The game was Kickstarted and had to get Greenlit, but the votes from the backers weren’t enough to get it on the platform. Adult Swim then stepped in and offered them a publishing deal, meaning they could bypass the Greenlight stage and release whenever the game was done, as well as receiving the promotional benefit of having an established publisher help out. Steam didn’t allow this however, stating that it would set a bad example for other developers if Greenlight was bypassed, which, by the way, was a system Valve themselves have criticized and have been dismantling for a while now. It was incredibly unfair, but with a lot of support from YouTube and the community, Code Avarice prevailed, got Greenlit and entered Early Access.

Paranautical Activity

When they were finally done, Steam created a promotional banner for them during a sale that stated the game was still in early access.  I can understand that felt rather insulting, as being in early access has a mild stigma around it.  Some people don’t mind and will take a look regardless, while others just put it on the growing list of stuff they may buy if it’s ever finished. Mike vented his anger, but because of an incident weeks earlier, the community was rather hostile towards Code Avarice, and things blew up. They made a great game that many people, myself included, really enjoyed and wanted to play, so obviously it was not a scam, just a chain of unfortunate events reaching a devastating climax.

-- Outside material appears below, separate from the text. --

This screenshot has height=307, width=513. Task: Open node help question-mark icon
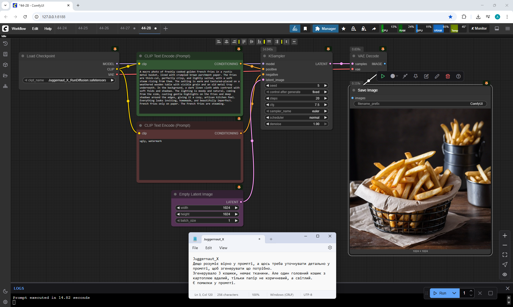(458, 76)
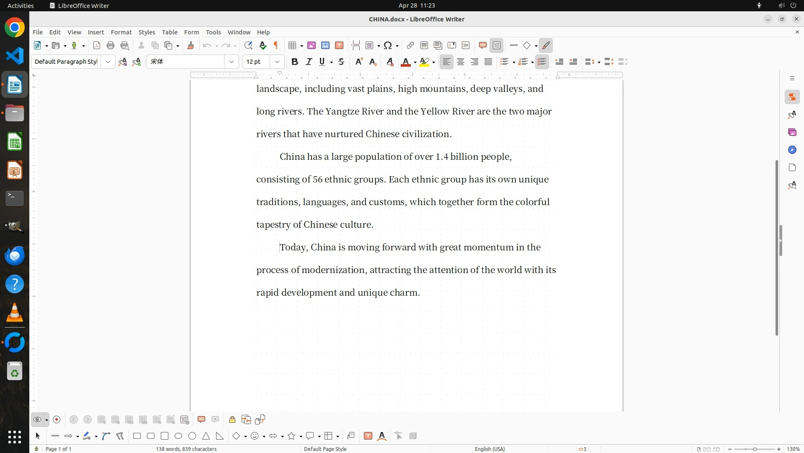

While indie developers may seem like they have perfect freedom to do what they want and interact with their fans more closely, that boon can easily be turned into curse. When you go to Ubisoft’s website, hit up the forums, and write an entire essay on why the company and their latest game are shit, then that is left for moderators and PR people to deal with. The people who actually made the game are rarely attacked outright, so there is a sense of safety there. When you’re a small team and you have to ask a programmer to also take on public relations, all that criticism gets a lot closer and you may want to tone your tweets and blog posts back a bit, something Mike Maulbeck never did, which to a degree I can respect.  However, it causes you to lash out while under stress and people will spread your statements at an uncontainable pace. You’ll be on Reddit, 4Chan and forums before you know it and receive a hundred times the mail you usually have to deal with.

It’s a shame people love controversies, since it makes it very easy for a relatively small event to be turned into the next big thing. While some indie developers have an okay following, most of them don’t have an established fanbase in place and will thus be left without anyone to support them when accusations are thrown around. A comforting thought is that a lot of the weird things indie developers say at least comes out of a pure passion for their art, but they still sometimes take it too far. These are my conclusions, but if you have anything to add yourself, then I would love to debate it in the comment section.